Copy out the listing below, changing every occurrence of "Instruction" to "Directive" and leaving all other text untouched.

[START]

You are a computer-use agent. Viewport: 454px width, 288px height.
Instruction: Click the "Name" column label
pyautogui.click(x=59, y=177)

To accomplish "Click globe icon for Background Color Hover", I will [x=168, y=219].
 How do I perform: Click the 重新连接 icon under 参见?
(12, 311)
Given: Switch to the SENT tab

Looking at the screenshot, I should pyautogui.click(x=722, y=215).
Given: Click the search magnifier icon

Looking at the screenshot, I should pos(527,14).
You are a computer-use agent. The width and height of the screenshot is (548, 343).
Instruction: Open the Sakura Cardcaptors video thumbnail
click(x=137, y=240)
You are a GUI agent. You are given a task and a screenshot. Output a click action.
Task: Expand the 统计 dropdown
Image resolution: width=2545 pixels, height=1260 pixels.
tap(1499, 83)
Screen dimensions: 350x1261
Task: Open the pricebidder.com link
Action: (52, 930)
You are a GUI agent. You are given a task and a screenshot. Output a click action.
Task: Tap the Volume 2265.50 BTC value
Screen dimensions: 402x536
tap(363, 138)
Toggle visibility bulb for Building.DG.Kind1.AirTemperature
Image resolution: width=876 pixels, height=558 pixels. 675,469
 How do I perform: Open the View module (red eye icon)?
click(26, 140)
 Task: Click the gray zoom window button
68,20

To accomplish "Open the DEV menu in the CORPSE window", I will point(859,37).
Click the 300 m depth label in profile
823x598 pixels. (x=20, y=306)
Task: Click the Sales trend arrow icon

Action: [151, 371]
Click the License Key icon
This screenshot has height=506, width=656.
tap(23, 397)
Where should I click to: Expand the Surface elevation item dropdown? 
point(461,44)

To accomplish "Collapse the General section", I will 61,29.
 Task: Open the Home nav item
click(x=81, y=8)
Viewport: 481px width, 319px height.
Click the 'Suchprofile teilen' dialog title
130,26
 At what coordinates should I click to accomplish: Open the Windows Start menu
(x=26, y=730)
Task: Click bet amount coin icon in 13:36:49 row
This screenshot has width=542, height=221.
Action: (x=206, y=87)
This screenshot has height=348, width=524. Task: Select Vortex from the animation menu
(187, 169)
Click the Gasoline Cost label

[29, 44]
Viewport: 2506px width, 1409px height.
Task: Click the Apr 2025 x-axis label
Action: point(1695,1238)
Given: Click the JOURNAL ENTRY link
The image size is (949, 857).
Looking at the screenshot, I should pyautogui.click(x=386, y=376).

[END]

**RESULT OF THE EXERCISE**
You are a computer-use agent. Viewport: 454px width, 288px height.
Directive: Click the "Name" column label
pyautogui.click(x=59, y=177)

To accomplish "Click globe icon for Background Color Hover", I will [x=168, y=219].
 How do I perform: Click the 重新连接 icon under 参见?
(12, 311)
Given: Switch to the SENT tab

Looking at the screenshot, I should pyautogui.click(x=722, y=215).
Given: Click the search magnifier icon

Looking at the screenshot, I should pos(527,14).
You are a computer-use agent. The width and height of the screenshot is (548, 343).
Directive: Open the Sakura Cardcaptors video thumbnail
click(x=137, y=240)
You are a GUI agent. You are given a task and a screenshot. Output a click action.
Task: Expand the 统计 dropdown
Image resolution: width=2545 pixels, height=1260 pixels.
tap(1499, 83)
Screen dimensions: 350x1261
Task: Open the pricebidder.com link
Action: (52, 930)
You are a GUI agent. You are given a task and a screenshot. Output a click action.
Task: Tap the Volume 2265.50 BTC value
Screen dimensions: 402x536
tap(363, 138)
Toggle visibility bulb for Building.DG.Kind1.AirTemperature
Image resolution: width=876 pixels, height=558 pixels. 675,469
 How do I perform: Open the View module (red eye icon)?
click(26, 140)
 Task: Click the gray zoom window button
68,20

To accomplish "Open the DEV menu in the CORPSE window", I will point(859,37).
Click the 300 m depth label in profile
823x598 pixels. (x=20, y=306)
Task: Click the Sales trend arrow icon

Action: [151, 371]
Click the License Key icon
This screenshot has height=506, width=656.
tap(23, 397)
Where should I click to: Expand the Surface elevation item dropdown? 
point(461,44)

To accomplish "Collapse the General section", I will 61,29.
 Task: Open the Home nav item
click(x=81, y=8)
Viewport: 481px width, 319px height.
Click the 'Suchprofile teilen' dialog title
130,26
 At what coordinates should I click to accomplish: Open the Windows Start menu
(x=26, y=730)
Task: Click bet amount coin icon in 13:36:49 row
This screenshot has width=542, height=221.
Action: (x=206, y=87)
This screenshot has height=348, width=524. Task: Select Vortex from the animation menu
(187, 169)
Click the Gasoline Cost label

[29, 44]
Viewport: 2506px width, 1409px height.
Task: Click the Apr 2025 x-axis label
Action: point(1695,1238)
Given: Click the JOURNAL ENTRY link
The image size is (949, 857).
Looking at the screenshot, I should pyautogui.click(x=386, y=376).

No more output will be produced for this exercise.